DoubleMLDIDMulti.aggregate(aggregation='group')#

Aggregates treatment effects.

Parameters:: aggregation (str or dict) – Method to aggregate treatment effects or dictionary with aggregation weights (masked numpy array). Has to one of 'group', 'time', 'eventstudy' or a masked numpy array. Default is 'group'.
Returns:: Aggregated treatment effects framework
Return type:: DoubleMLFramework

DoubleMLDIDMulti.bootstrap(method='normal', n_rep_boot=500)#

Multiplier bootstrap for DoubleML models.

Parameters:

method (str) – A str ('Bayes', 'normal' or 'wild') specifying the multiplier bootstrap method.

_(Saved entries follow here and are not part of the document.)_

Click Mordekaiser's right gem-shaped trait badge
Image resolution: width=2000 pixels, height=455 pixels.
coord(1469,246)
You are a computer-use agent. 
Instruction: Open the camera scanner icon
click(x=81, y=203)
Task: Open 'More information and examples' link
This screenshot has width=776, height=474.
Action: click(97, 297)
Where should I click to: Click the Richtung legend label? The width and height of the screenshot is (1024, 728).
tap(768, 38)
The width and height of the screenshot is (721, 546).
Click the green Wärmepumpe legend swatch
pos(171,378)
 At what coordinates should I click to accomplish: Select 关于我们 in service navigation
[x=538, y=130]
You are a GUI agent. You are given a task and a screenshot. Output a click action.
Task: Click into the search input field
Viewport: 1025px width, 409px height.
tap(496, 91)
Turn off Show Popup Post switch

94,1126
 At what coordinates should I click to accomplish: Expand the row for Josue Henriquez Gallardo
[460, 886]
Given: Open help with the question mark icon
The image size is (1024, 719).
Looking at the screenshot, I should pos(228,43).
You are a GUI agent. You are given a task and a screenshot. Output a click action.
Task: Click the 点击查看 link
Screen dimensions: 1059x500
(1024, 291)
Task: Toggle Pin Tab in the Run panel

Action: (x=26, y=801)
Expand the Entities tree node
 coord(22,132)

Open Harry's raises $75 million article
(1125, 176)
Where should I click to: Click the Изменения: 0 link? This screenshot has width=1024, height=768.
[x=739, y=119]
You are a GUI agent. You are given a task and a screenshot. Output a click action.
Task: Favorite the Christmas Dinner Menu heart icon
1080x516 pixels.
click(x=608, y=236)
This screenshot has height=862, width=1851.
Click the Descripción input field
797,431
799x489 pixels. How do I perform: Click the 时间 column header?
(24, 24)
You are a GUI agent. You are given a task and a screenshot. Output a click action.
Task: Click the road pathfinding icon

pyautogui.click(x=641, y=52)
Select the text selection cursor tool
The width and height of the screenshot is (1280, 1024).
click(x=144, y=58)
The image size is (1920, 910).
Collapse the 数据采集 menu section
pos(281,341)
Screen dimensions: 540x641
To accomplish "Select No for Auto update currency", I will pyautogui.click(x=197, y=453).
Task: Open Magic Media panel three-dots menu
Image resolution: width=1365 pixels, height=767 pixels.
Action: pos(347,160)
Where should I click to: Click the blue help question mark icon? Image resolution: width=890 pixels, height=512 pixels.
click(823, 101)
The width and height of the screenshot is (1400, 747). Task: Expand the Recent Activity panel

Default is 'normal'
n_rep_boot (int) – The number of bootstrap replications.

Returns:

self

Return type:

object

DoubleMLDIDMulti.confint(joint=False, level=0.95)#

Confidence intervals for DoubleML models.

Parameters:

joint (bool) – Indicates whether joint confidence intervals are computed. Default is False
level (float) – The confidence level. Default is 0.95.

Returns:

df_ci – A data frame with the confidence interval(s).

Return type:

pd.DataFrame

DoubleMLDIDMulti.fit(n_jobs_models=None, n_jobs_cv=None, store_predictions=True, store_models=False, external_predictions=None)#

Estimate DoubleMLDIDMulti models.

Parameters:

n_jobs_models (None or int) – The number of CPUs to use to fit the group-time ATTs. None means 1. Default is None.
n_jobs_cv (None or int) – The number of CPUs to use to fit the learners. None means 1. Does not speed up computation for quantile models. Default is None.
store_predictions (bool) – Indicates whether the predictions for the nuisance functions should be stored in predictions. Default is True.
store_models (bool) – Indicates whether the fitted models for the nuisance functions should be stored in models. This allows to analyze the fitted models or extract information like variable importance. Default is False.
external_predictions (dict or None) – A nested dictionary where the keys correspond the the treatment levels and can contain predictions according to each treatment level. The values have to be dictionaries which can contain keys 'ml_g0', 'ml_g1' and 'ml_m'. Default is None.

Returns:

self

Return type:

object

DoubleMLDIDMulti.p_adjust(method='romano-wolf')#

Multiple testing adjustment for DoubleML models.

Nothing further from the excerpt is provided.